With COVID-19 pandemic everywhere, a lot of doubts are coming up these days, especially if you’re pregnant. Can I get vaccinated if I’m pregnant? Should I be vaccinated during my pregnancy? Is SARS-CoV-2 vaccine safe enough or it could be harmful for my baby?
Recently, WHO (World Health Organization) has changed its mind about vaccination in pregnant women. New data suggest SARS-CoV-2 vaccination should be performed in pregnant woman with high risk of infection (doctors, nurses, etc.) or with risk factors like diabetes, asthma, etc.
It doesn’t mean they recommend all pregnant women be vaccinated, but with current data they consider the vaccination benefits get over the potential risks in pregnant women highly exposed to SARS-CoV-2 due to their position or pregnant women with increased risk in case of contagion (because of their medical history).
As pregnant women were not included in clinical trials (they are always excluded in most of them), data are not available in this group, although no harmful effects were found in animals. Actually, vaccination during pregnancy is an usual practice in many other viruses (ex: flu virus).

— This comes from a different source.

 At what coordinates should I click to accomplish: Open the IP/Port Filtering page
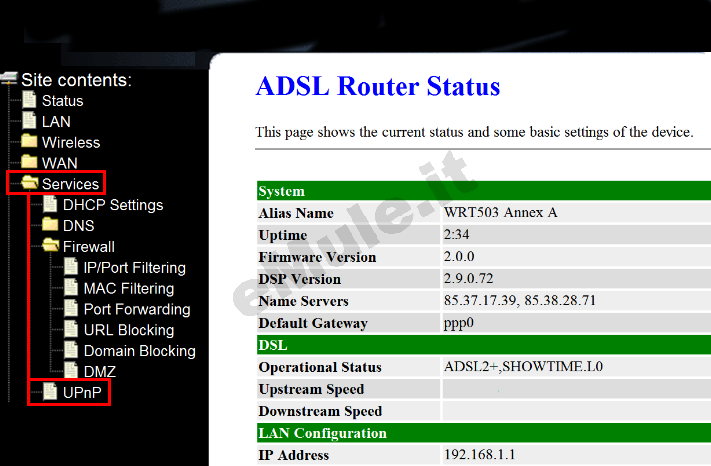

The point is that mother COVID-19 antibodies go straight to the fetus, meaning that if the woman is vaccinated and produce antibodies the baby should be protected from SARS-CoV-2.
Actually, the antibodies would probably work in the same way as other vaccines (like flu vaccine antibodies), going through the placenta even more efficiently than the antibodies produced by a SARS-CoV-2 infection.